Exercise
Copy out all lines bearing the word "Policy" from the listing below.

Input records
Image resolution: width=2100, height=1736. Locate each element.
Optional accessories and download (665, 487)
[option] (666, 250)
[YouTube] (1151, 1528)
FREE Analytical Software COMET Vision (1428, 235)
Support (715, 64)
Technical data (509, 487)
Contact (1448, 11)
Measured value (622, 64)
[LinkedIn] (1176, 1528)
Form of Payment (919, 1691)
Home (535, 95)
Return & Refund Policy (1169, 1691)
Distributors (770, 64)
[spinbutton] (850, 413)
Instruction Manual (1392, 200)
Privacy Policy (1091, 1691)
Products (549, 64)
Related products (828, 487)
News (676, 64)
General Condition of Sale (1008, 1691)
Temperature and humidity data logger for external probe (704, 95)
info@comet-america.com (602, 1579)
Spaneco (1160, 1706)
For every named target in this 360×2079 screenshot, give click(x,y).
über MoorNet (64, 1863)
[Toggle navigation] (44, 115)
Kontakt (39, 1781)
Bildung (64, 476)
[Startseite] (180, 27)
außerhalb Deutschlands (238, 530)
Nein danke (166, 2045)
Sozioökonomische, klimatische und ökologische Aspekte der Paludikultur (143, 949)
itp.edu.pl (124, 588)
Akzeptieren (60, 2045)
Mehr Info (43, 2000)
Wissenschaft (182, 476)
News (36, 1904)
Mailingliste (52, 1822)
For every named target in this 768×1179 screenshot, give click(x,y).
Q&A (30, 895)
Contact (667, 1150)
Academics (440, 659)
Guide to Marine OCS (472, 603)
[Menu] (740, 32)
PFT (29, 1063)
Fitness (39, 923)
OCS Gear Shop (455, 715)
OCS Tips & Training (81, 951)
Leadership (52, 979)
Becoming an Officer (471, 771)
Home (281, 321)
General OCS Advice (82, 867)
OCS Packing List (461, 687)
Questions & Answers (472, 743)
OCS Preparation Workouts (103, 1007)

Response
Return & Refund Policy (1169, 1691)
Privacy Policy (1091, 1691)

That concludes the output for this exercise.